It appears that Japan’s private rocket industry still has ways to go before it catches up with the US’s SpaceX and Blue Origin. On Saturday, the Japanese startup Interstellar Technologies attempted to launch its MOMO-2 rocket, only for the vehicle to come crashing down in the seconds after liftoff and burst into flames. The incident took place on the northern island of Hokkaido, was the second launch attempt by Interstellar Technologies.
The 33-foot rocket was unmanned and carrying no payload. Video clearly shows the liftoff from the launchpad, followed by an immediate loss of thrust and the rocket’s explosion as it comes down. Interstellar hasn’t yet offered an explanation for the failure, but says it will continue with its goal of sending a satellite into low Earth orbit by 2020, adding that there was little damage to the launch facilities.
This was the second failed attempt by Interstellar, and a step back from the first.
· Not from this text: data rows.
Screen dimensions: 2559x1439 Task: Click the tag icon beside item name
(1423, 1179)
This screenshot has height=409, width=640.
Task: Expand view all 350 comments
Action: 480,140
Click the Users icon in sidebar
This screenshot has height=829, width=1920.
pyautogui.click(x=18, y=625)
The first MOMO launch took place in July 2017 with a goal of reaching a 100km altitude. Engineers lost contact with the rocket about a minute after launch, resulting in engine shutdown and an estimate that it only reached a height of around 20km.
Like SpaceX, Interstellar has a goal of offering launches at much cheaper prices than the government, with the first MOMO priced at $440,000 whereas the Japan Aerospace Exploration Agency can cost between $1.8 million and $2.7 million.
However, the startup has a questionable strategy of relying on readily available existing parts, as opposed to designing their own components. Also working against it is the fact that Interstellar’s founder is Takafumi Horie, the entrepreneur who created Japanese internet service provider Livedoor, and went on to earn a bad reputation after serving two years in prison for accounting fraud.